Stored data entries
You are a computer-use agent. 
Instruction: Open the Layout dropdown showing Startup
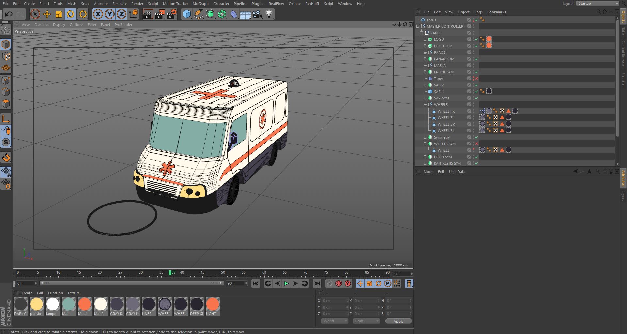pyautogui.click(x=598, y=3)
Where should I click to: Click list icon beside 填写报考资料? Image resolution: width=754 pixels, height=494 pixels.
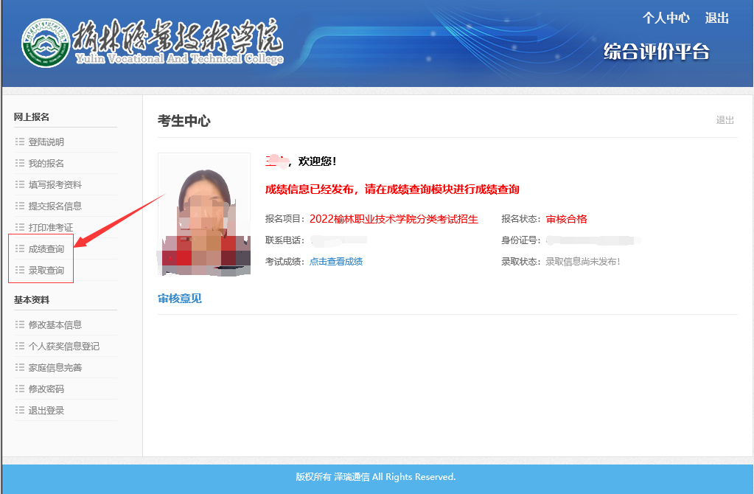point(20,184)
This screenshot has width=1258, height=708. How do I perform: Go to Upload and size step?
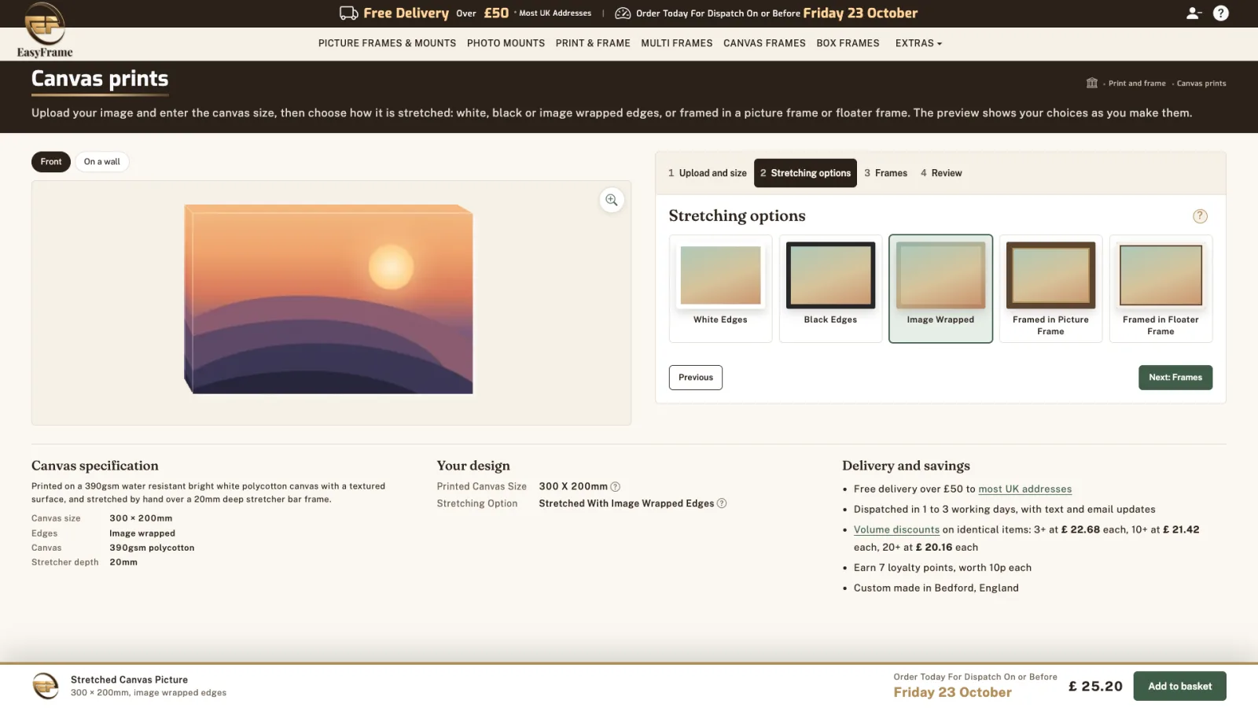(x=708, y=173)
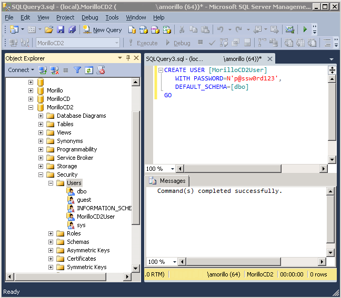Expand the Tables folder node

[41, 124]
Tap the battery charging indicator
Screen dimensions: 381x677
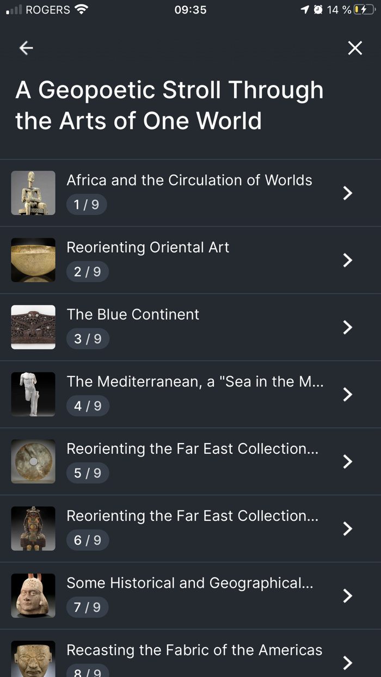[x=364, y=9]
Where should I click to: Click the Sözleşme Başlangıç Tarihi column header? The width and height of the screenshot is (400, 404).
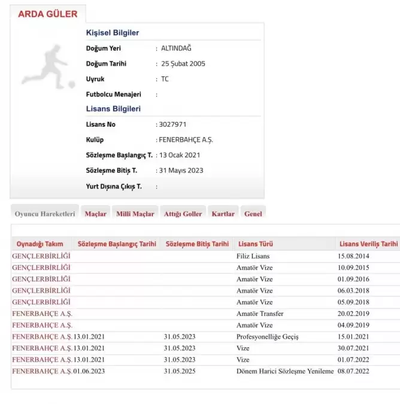[117, 244]
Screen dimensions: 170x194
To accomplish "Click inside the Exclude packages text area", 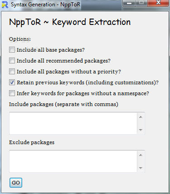I will coord(73,161).
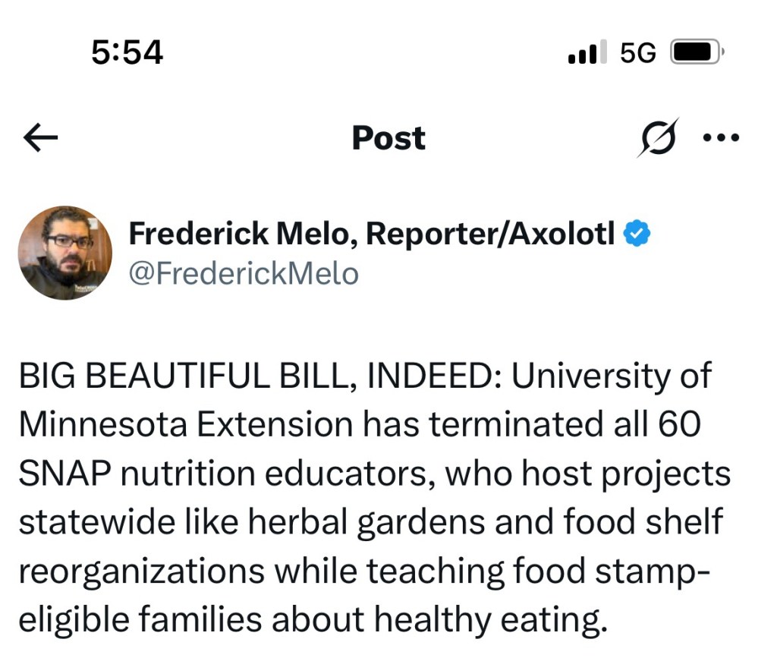Tap the blue verified badge
This screenshot has width=777, height=658.
[636, 235]
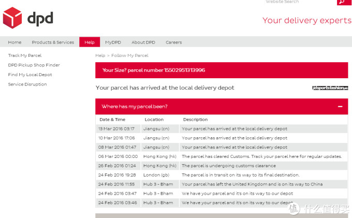
Task: Click the parcel number red banner
Action: (x=222, y=70)
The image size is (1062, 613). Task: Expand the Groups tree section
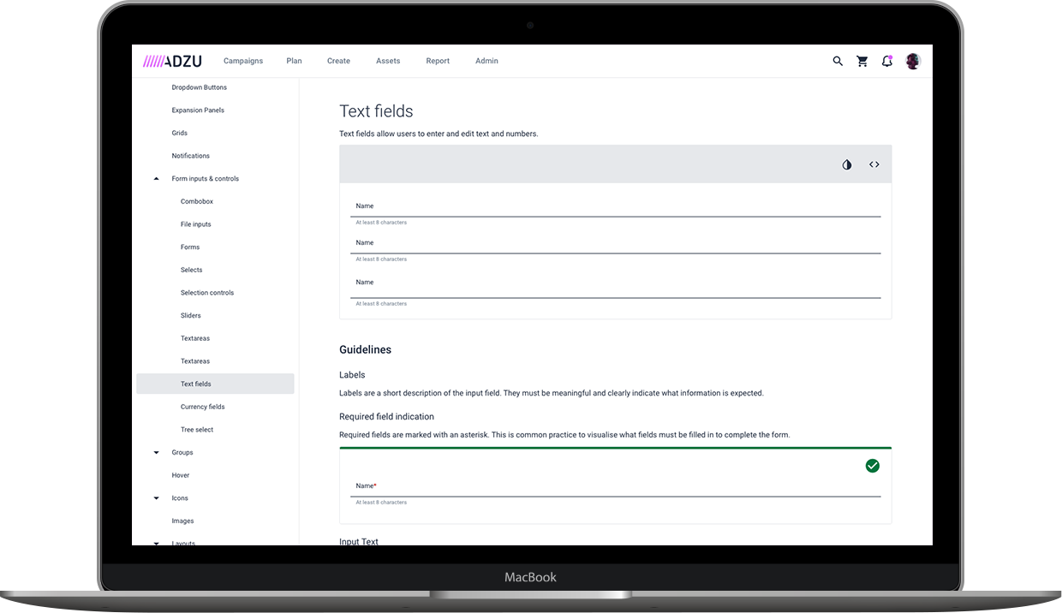coord(156,453)
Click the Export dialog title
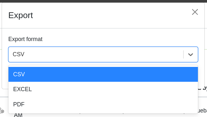Viewport: 207px width, 117px height. tap(20, 16)
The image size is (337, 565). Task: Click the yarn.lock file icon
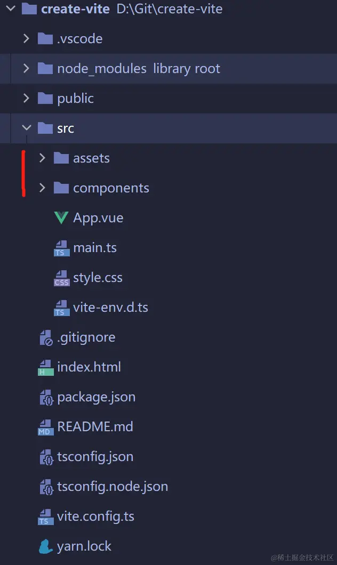tap(46, 546)
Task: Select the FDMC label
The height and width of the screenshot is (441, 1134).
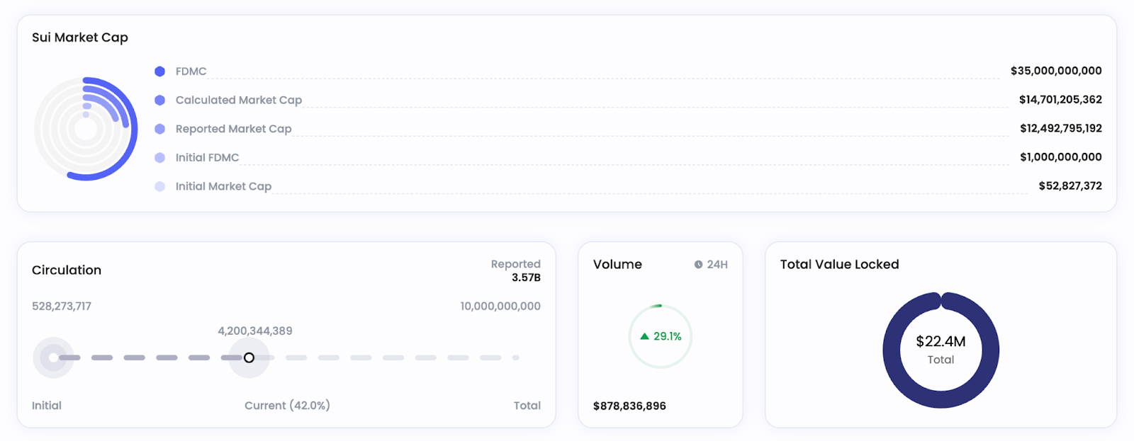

PROMPT
Copy, word for word, the entries above from the first line to the line that holds "Tap the battery charging indicator". Drop the pictures.

RESPONSE AREA
You are a computer-use agent. 
Instruction: Open the Layout dropdown showing Startup
pyautogui.click(x=598, y=3)
Where should I click to: Click list icon beside 填写报考资料? Image resolution: width=754 pixels, height=494 pixels.
point(20,184)
This screenshot has width=1258, height=708. How do I perform: Go to Upload and size step?
(x=708, y=173)
Expand the Tables folder node

[41, 124]
Tap the battery charging indicator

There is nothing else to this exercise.